▶ [Record extracts]:
----------
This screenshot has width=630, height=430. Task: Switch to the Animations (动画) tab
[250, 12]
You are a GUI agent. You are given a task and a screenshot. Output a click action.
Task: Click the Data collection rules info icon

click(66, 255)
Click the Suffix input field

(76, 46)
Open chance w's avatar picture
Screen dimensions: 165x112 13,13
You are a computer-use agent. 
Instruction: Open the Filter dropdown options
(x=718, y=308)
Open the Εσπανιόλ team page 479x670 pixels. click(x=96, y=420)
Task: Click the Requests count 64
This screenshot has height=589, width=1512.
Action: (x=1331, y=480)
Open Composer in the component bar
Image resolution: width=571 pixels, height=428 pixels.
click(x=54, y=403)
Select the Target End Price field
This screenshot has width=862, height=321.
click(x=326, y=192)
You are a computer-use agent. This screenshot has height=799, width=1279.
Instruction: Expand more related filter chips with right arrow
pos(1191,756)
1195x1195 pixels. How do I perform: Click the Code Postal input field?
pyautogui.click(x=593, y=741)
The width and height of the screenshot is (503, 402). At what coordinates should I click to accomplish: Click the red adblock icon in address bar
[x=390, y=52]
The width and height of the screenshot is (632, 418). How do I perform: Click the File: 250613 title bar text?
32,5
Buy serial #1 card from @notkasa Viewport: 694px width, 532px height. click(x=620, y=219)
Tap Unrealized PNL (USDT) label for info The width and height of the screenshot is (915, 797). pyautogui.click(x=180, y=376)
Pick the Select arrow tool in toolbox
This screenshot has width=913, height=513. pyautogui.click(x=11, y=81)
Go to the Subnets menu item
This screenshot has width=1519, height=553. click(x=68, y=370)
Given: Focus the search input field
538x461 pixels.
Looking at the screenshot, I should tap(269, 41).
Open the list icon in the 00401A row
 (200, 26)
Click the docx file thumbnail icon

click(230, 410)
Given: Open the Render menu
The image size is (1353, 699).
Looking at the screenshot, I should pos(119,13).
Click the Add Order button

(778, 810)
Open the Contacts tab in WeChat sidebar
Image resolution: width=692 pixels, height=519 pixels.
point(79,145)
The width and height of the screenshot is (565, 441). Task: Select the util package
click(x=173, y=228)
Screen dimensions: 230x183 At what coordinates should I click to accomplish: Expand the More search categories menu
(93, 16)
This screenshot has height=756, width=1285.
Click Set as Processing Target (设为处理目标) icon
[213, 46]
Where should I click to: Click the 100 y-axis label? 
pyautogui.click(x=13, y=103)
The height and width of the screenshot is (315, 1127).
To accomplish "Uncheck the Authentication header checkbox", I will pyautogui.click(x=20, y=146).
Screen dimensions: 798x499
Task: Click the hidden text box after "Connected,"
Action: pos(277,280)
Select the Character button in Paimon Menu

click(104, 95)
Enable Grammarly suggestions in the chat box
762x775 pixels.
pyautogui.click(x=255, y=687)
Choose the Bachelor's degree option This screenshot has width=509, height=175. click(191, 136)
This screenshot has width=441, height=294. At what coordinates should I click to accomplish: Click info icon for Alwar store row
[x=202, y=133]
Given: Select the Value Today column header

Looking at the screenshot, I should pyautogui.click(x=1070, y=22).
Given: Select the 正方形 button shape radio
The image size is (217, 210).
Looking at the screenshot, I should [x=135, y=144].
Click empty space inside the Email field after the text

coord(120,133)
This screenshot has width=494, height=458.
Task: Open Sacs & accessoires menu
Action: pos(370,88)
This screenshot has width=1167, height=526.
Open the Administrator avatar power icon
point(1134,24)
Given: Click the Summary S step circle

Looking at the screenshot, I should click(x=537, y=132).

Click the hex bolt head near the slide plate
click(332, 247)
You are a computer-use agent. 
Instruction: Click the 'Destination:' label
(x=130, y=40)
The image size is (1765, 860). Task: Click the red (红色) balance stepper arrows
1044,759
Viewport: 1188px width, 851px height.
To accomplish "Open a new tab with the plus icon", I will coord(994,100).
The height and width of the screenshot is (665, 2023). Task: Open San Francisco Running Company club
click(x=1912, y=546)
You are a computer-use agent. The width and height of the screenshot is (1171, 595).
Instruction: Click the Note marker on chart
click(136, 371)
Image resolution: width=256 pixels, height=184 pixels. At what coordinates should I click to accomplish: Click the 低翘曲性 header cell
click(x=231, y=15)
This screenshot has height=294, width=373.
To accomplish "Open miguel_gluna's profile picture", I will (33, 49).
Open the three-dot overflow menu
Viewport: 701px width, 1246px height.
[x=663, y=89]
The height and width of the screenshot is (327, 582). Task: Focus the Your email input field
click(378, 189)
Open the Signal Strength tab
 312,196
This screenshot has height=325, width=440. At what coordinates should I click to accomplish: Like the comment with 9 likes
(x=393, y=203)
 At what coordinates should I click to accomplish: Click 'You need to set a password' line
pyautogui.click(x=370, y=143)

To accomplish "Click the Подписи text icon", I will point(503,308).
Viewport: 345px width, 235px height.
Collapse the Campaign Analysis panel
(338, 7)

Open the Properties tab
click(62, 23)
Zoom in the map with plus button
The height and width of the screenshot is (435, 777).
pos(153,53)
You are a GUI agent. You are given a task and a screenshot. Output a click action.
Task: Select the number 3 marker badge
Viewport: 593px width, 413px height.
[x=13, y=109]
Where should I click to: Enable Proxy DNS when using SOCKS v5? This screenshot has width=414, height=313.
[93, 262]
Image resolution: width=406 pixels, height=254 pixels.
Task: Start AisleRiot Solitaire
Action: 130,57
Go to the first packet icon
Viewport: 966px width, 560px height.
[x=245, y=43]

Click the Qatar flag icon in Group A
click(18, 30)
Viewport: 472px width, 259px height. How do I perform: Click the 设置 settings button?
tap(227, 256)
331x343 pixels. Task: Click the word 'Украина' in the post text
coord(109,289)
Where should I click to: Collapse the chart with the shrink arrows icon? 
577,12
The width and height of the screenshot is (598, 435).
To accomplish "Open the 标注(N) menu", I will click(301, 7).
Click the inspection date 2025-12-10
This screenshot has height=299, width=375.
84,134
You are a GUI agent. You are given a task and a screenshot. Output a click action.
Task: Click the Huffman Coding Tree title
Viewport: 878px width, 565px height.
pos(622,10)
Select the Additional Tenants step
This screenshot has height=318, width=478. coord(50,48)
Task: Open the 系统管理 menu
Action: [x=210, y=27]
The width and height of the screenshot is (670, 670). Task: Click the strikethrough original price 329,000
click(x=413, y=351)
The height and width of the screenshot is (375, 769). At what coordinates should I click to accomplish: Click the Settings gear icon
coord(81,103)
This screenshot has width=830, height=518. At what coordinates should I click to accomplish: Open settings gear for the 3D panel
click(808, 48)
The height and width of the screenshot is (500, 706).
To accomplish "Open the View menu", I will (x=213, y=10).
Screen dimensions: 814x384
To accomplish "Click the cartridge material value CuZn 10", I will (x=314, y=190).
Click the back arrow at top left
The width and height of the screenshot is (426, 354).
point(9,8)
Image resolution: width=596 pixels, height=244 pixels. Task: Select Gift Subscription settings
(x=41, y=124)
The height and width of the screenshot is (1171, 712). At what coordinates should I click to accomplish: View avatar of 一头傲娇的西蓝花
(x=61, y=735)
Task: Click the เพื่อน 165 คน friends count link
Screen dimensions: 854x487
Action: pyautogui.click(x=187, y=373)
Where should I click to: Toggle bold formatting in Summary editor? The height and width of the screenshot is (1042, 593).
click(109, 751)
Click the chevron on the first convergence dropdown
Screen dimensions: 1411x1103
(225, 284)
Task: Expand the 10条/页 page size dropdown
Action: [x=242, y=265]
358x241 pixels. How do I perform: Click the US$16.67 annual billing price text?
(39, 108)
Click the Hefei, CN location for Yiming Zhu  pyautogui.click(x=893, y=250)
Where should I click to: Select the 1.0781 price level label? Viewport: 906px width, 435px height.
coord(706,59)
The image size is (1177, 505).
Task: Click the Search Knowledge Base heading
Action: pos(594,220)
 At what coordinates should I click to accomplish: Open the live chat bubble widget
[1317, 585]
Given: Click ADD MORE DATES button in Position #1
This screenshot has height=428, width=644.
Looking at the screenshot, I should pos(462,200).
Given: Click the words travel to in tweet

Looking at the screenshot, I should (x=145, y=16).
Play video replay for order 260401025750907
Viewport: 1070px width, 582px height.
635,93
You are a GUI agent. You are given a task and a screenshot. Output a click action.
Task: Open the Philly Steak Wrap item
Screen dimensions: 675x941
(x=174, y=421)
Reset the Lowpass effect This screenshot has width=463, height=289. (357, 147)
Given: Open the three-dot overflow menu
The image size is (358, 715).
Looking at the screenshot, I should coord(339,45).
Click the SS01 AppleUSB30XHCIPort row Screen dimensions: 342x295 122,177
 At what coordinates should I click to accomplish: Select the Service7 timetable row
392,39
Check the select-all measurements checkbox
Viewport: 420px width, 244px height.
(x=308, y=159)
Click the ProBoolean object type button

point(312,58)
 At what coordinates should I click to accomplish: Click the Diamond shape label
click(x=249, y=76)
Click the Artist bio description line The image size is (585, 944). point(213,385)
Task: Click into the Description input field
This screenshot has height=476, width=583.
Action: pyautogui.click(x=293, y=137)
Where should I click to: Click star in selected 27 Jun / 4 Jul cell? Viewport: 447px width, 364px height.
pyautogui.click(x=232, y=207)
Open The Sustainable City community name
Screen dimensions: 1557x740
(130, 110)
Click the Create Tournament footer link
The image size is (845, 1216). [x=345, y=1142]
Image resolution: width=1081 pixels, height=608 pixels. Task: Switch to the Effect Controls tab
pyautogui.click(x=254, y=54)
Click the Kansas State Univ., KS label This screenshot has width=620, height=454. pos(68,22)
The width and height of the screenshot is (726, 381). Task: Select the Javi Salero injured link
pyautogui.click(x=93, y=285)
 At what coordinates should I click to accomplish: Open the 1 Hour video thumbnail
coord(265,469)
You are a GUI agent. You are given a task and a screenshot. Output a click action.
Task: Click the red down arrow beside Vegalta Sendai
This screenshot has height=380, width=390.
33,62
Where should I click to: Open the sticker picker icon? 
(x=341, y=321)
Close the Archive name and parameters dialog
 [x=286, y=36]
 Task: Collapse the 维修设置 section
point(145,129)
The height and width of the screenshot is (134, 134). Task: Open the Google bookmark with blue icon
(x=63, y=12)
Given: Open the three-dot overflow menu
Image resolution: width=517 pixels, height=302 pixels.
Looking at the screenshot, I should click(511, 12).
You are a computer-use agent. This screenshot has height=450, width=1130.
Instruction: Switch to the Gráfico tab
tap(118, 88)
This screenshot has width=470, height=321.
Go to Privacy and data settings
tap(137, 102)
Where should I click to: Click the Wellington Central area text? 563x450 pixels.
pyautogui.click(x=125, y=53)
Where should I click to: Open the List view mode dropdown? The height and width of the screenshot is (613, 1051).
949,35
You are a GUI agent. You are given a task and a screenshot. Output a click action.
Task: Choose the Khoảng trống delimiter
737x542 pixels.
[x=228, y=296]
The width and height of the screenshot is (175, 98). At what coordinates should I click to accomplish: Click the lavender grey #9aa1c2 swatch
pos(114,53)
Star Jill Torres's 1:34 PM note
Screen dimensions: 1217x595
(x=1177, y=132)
----------
▶ [Work instructions]: Up to and including the line with "Open the Εσπανιόλ", transcribe the entries above exactly, starting from their first line.

▶ [Response to the task]:
This screenshot has width=630, height=430. Task: Switch to the Animations (动画) tab
[250, 12]
You are a GUI agent. You are given a task and a screenshot. Output a click action.
Task: Click the Data collection rules info icon

click(66, 255)
Click the Suffix input field

(76, 46)
Open chance w's avatar picture
Screen dimensions: 165x112 13,13
You are a computer-use agent. 
Instruction: Open the Filter dropdown options
(x=718, y=308)
Open the Εσπανιόλ team page 479x670 pixels. click(x=96, y=420)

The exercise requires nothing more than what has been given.